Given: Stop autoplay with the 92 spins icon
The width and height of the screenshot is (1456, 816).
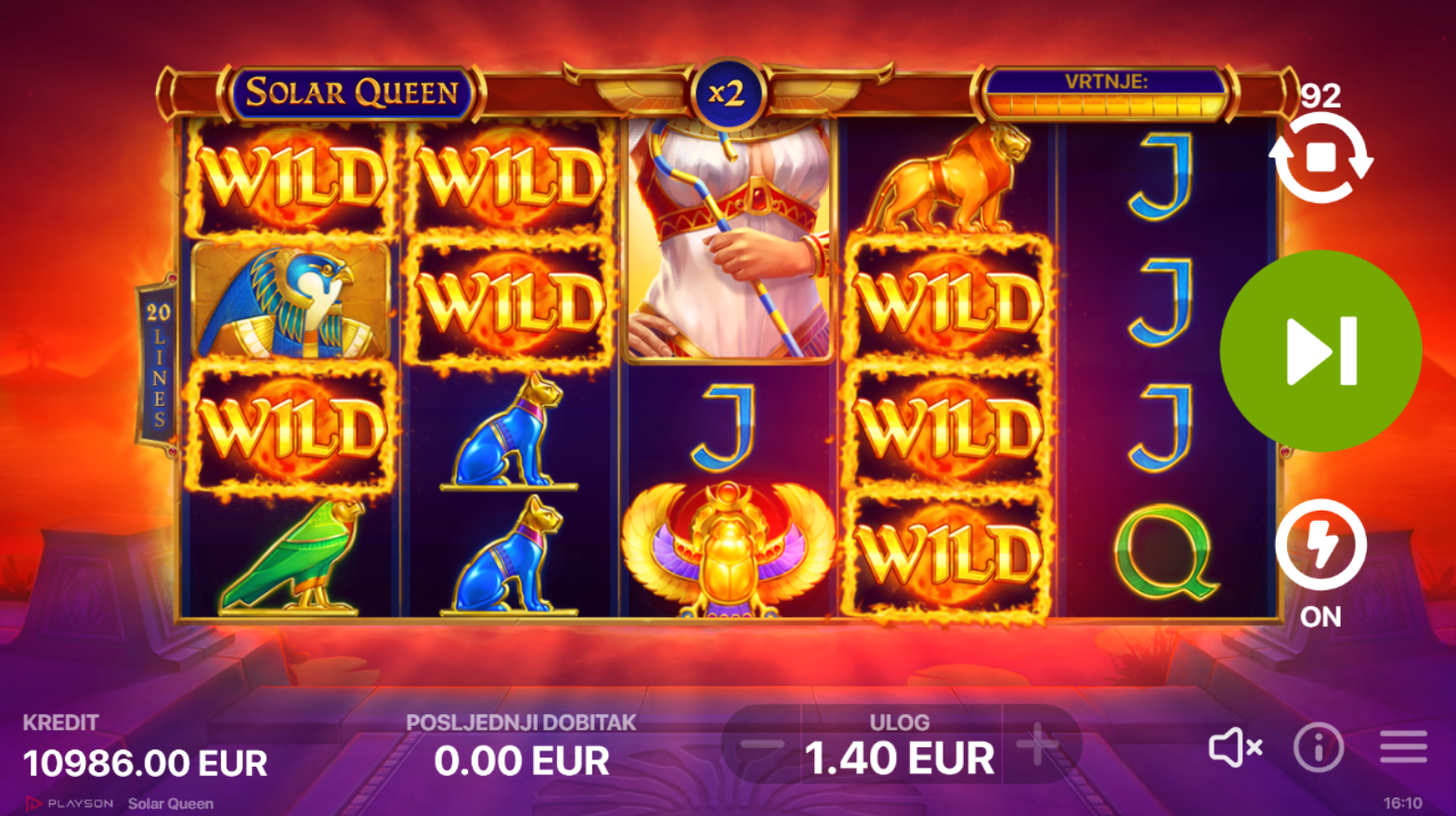Looking at the screenshot, I should 1320,158.
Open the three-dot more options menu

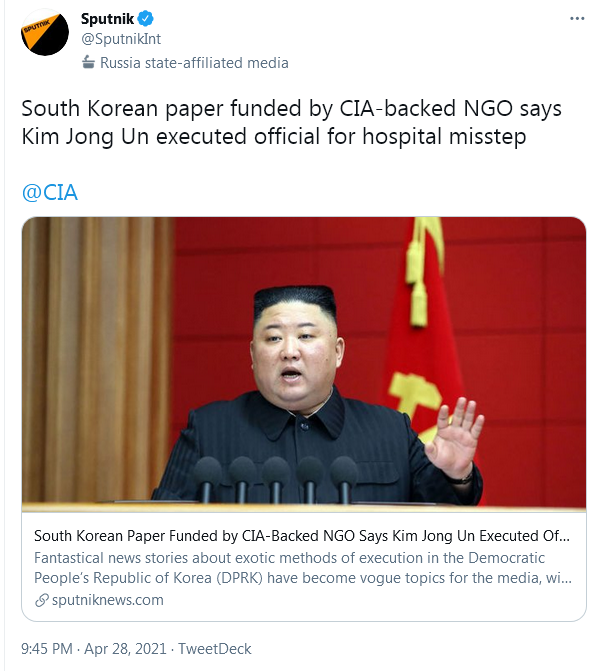coord(577,18)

◇ ◇ ◇ ◇

> **What the task requires**
Transcribe all records verbatim and omit each image.

> **Solution to this exercise**
Given: Stop autoplay with the 92 spins icon
The width and height of the screenshot is (1456, 816).
Looking at the screenshot, I should 1320,158.
Open the three-dot more options menu

coord(577,18)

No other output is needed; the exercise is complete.